*EXERCISE PROMPT:*
Reproduce the records below, putting "section" wherever "tab" occurs and changing nothing else. Omit the pictures.
— begin RECORDS PROVIDED —
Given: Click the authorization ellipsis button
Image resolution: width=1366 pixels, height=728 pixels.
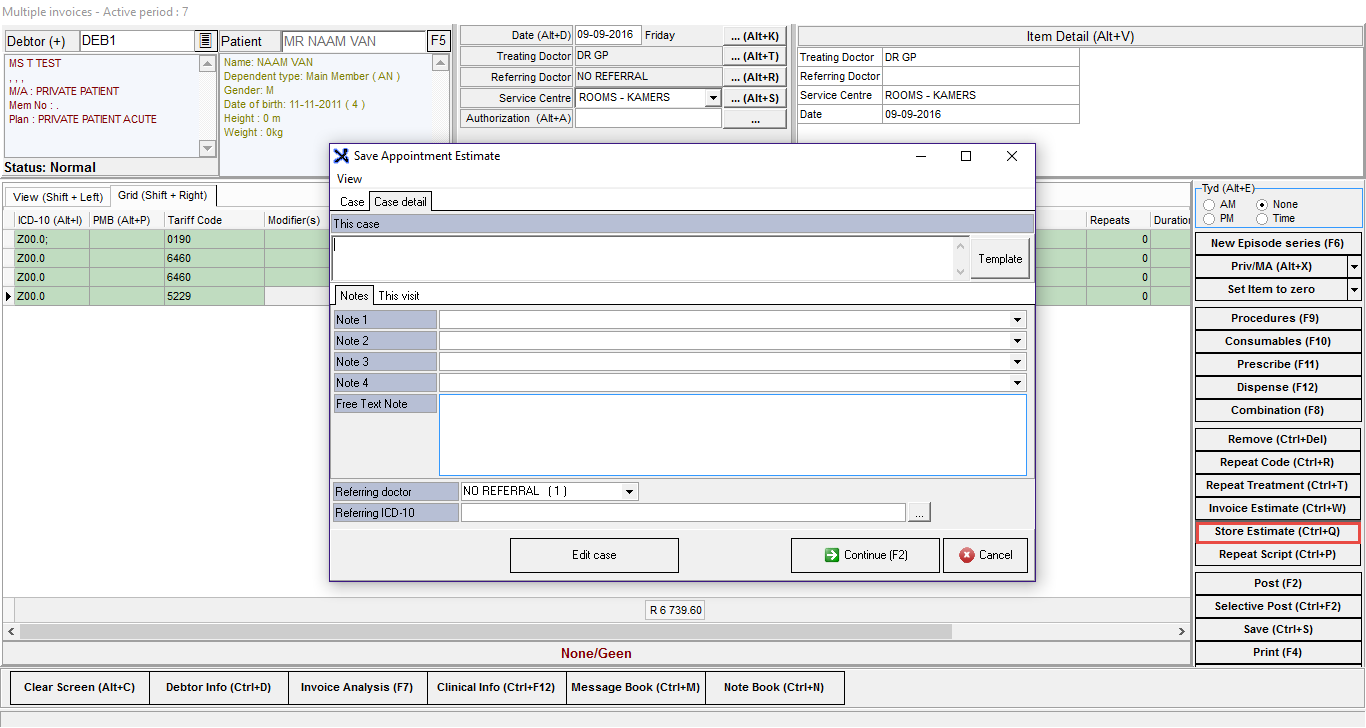Looking at the screenshot, I should [x=754, y=119].
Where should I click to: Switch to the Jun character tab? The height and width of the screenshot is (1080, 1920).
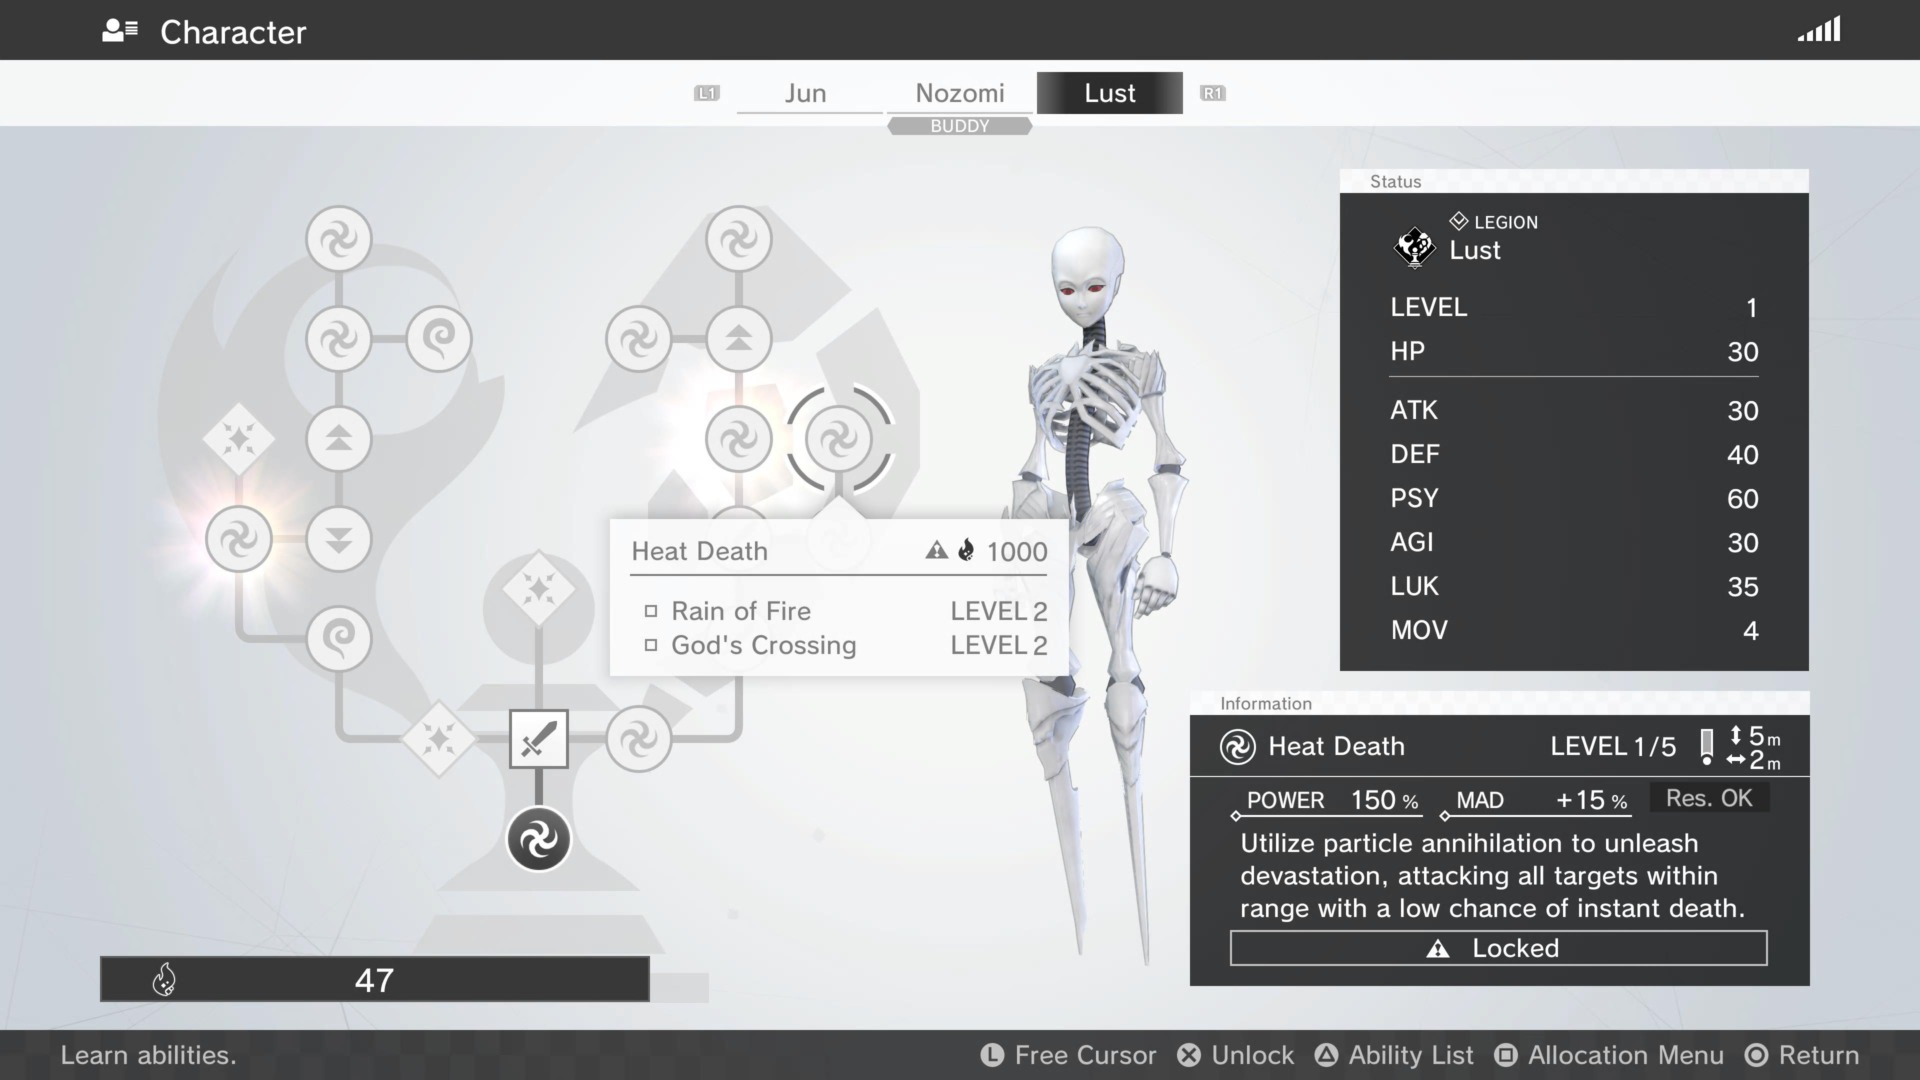[805, 93]

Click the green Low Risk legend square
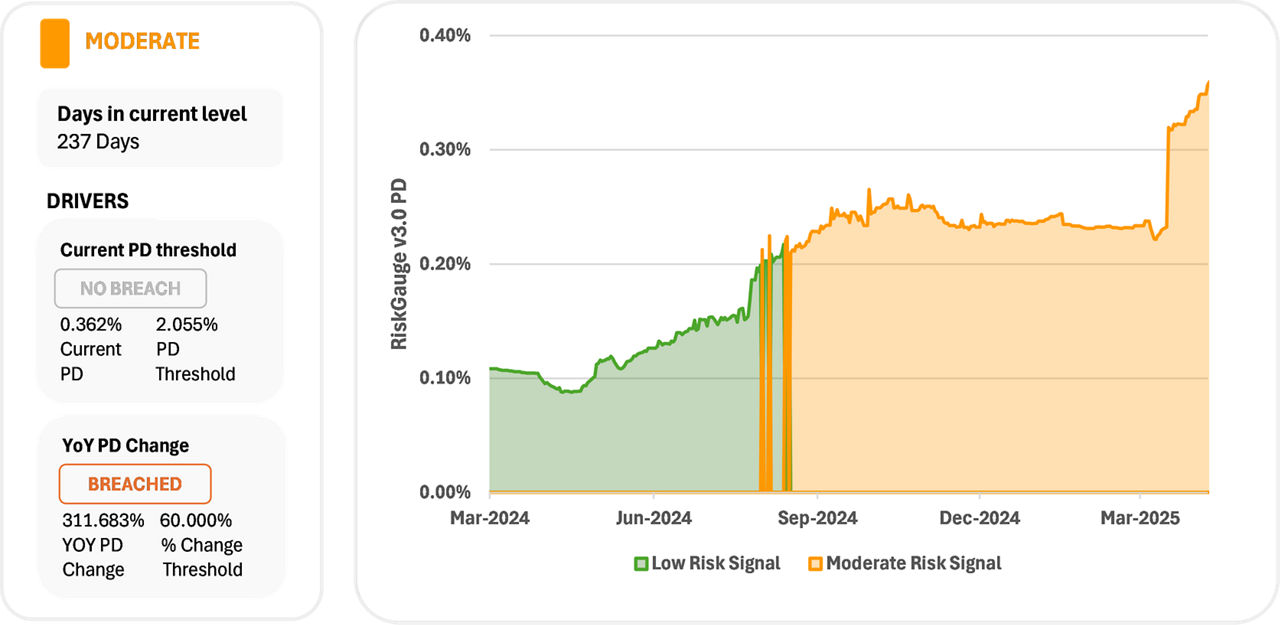click(x=641, y=564)
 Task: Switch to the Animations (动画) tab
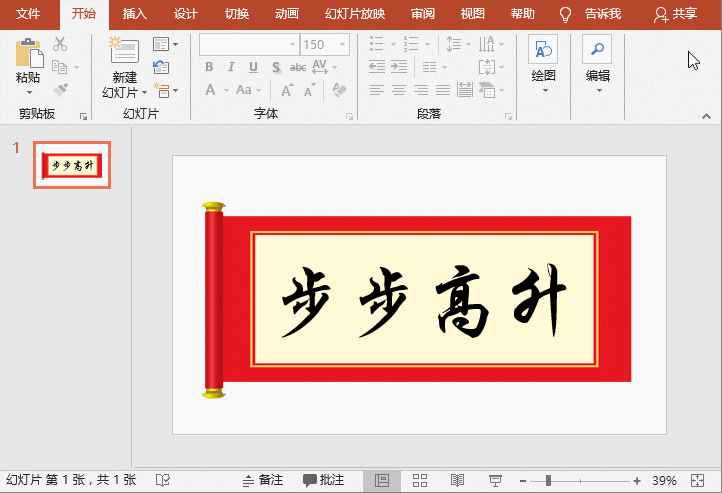(x=286, y=14)
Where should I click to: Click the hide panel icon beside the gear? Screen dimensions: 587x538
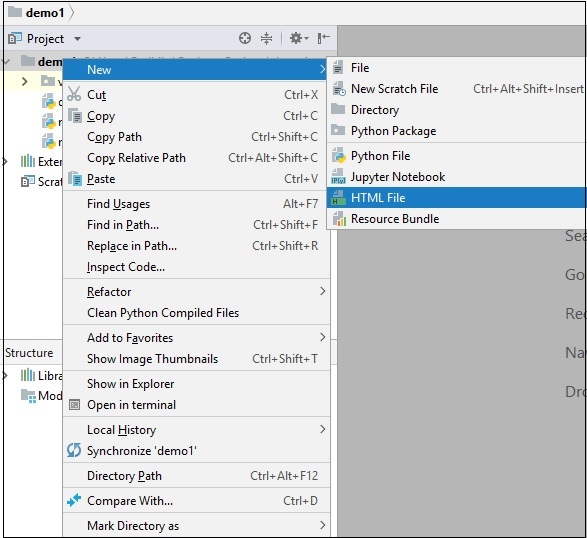coord(323,38)
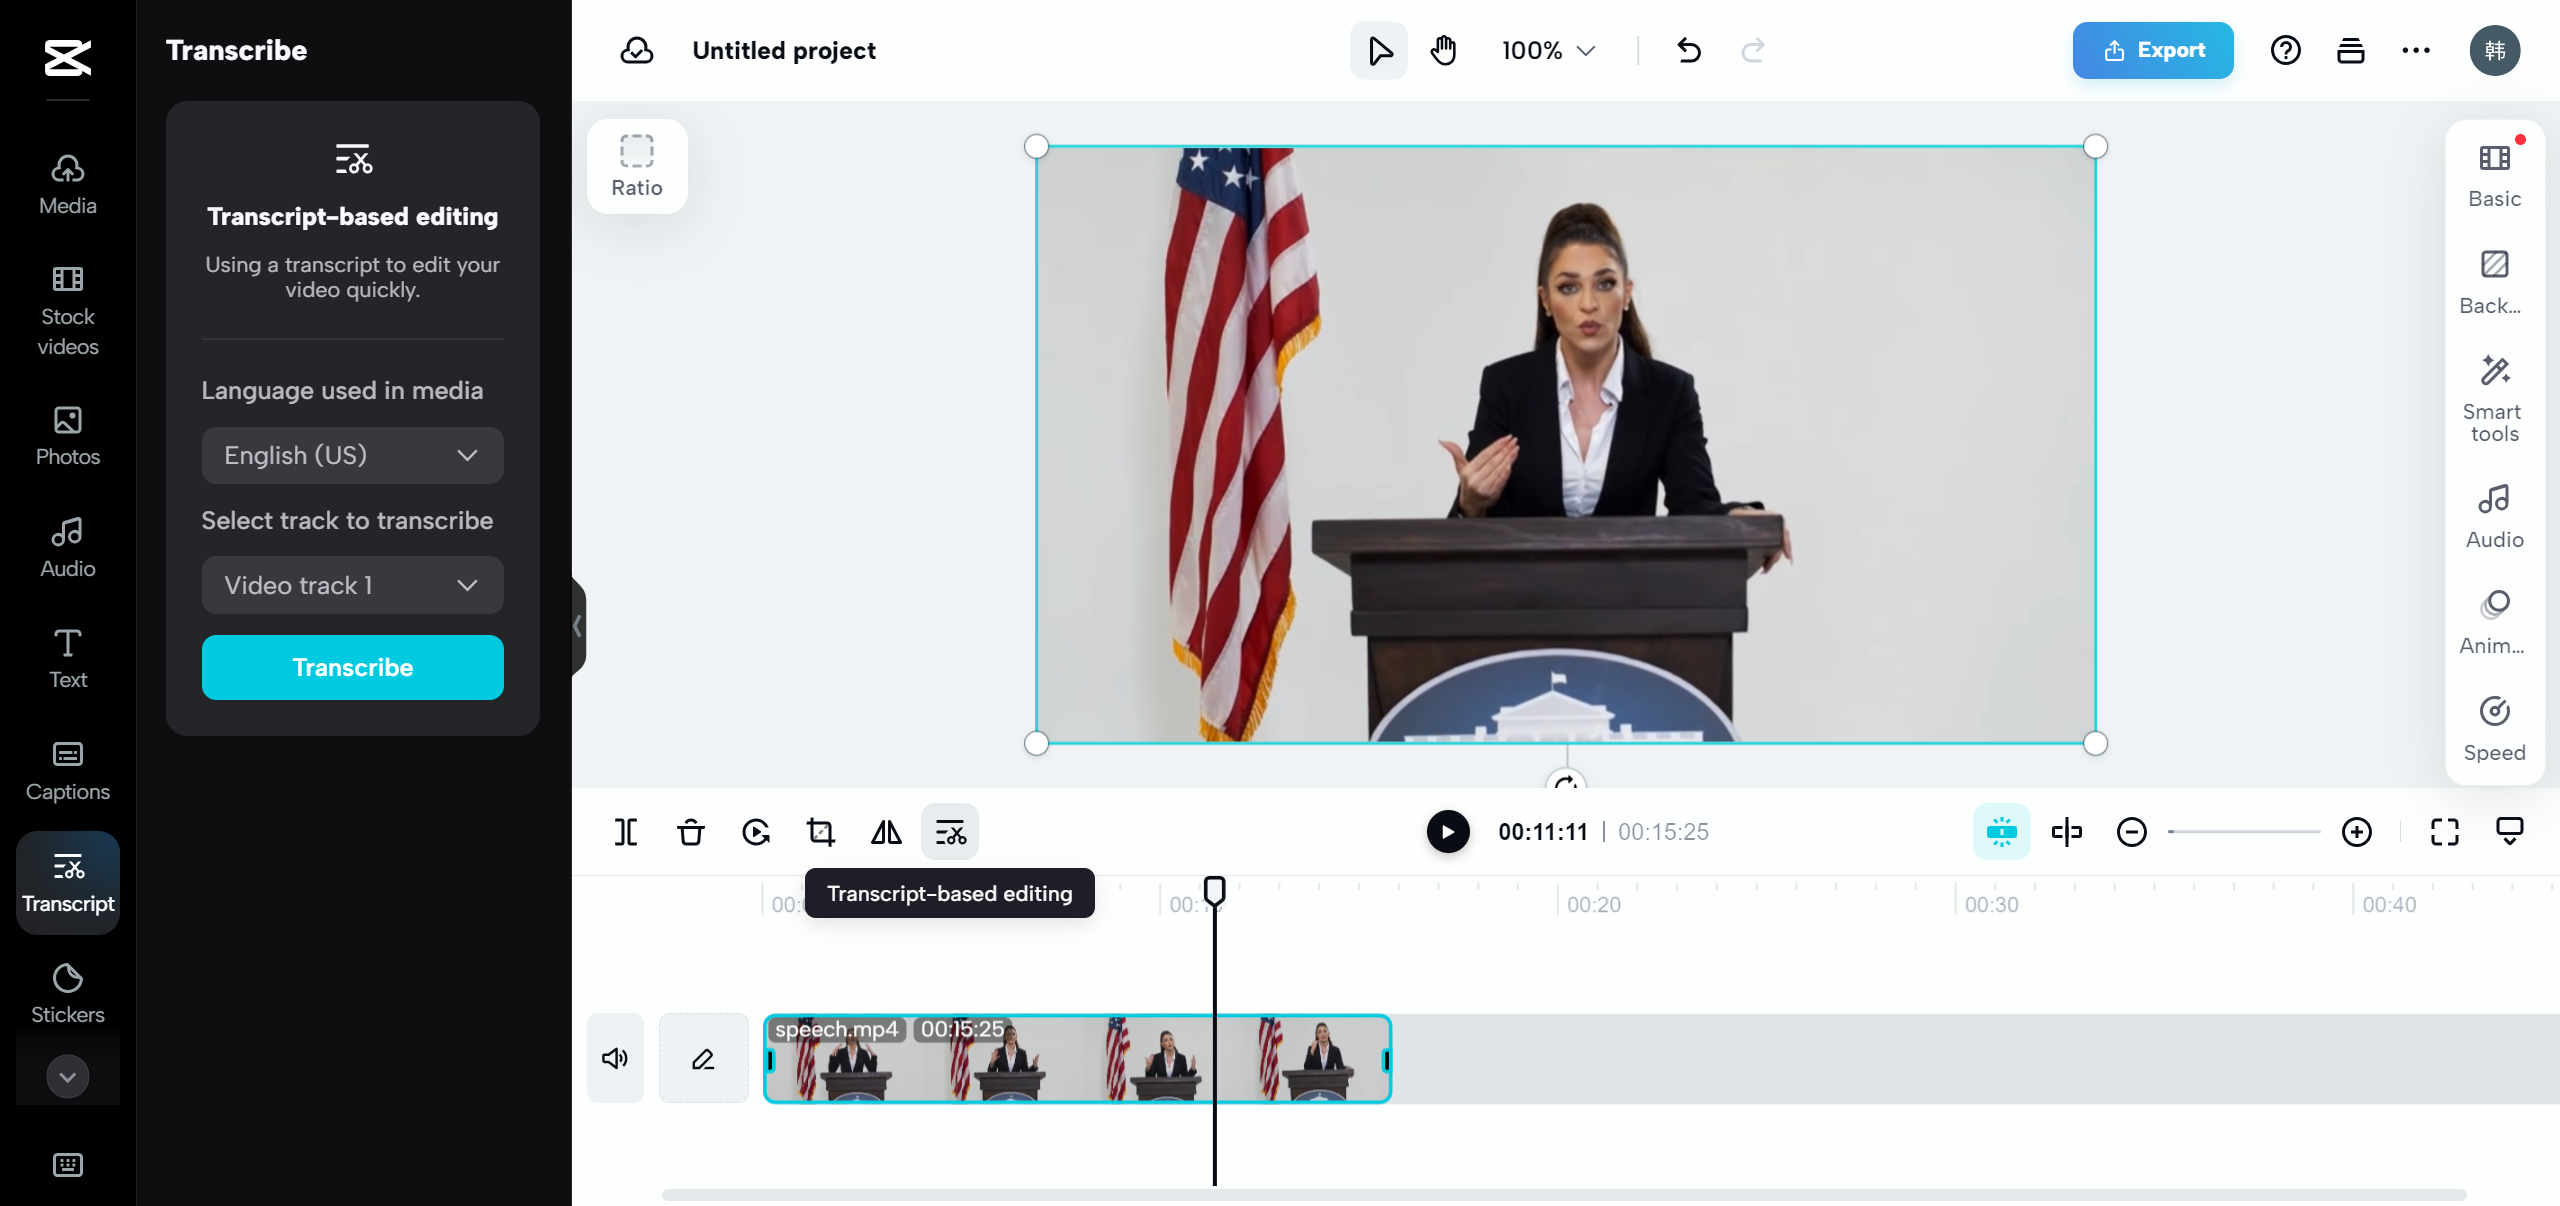The image size is (2560, 1206).
Task: Open Transcript-based editing from the toolbar
Action: click(949, 831)
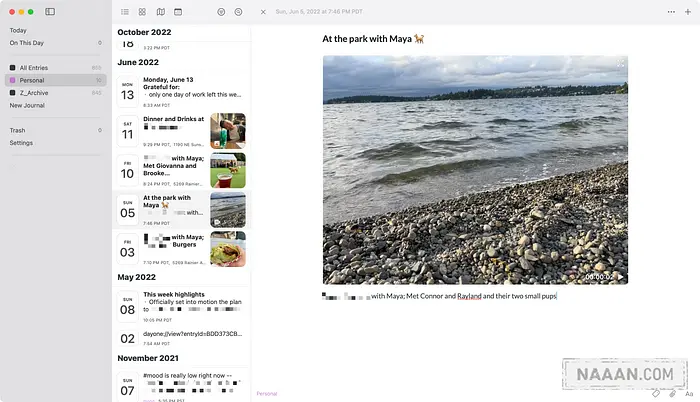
— end RECORDS PROVIDED —
*COMPLETE OUTPUT:*
Given: Click the authorization ellipsis button
Image resolution: width=1366 pixels, height=728 pixels.
Looking at the screenshot, I should [x=754, y=119].
Where should I click to: Switch to the Jun character section? The height and width of the screenshot is (1080, 1920).
[805, 93]

Click the green Low Risk legend square
click(x=641, y=564)
 Task: Switch to the Animations (动画) section
(x=286, y=14)
Where should I click to: Click the hide panel icon beside the gear? Screen dimensions: 587x538
coord(323,38)
The image size is (2560, 1206).
Task: Open Transcript-based editing from the toolbar
Action: click(949, 831)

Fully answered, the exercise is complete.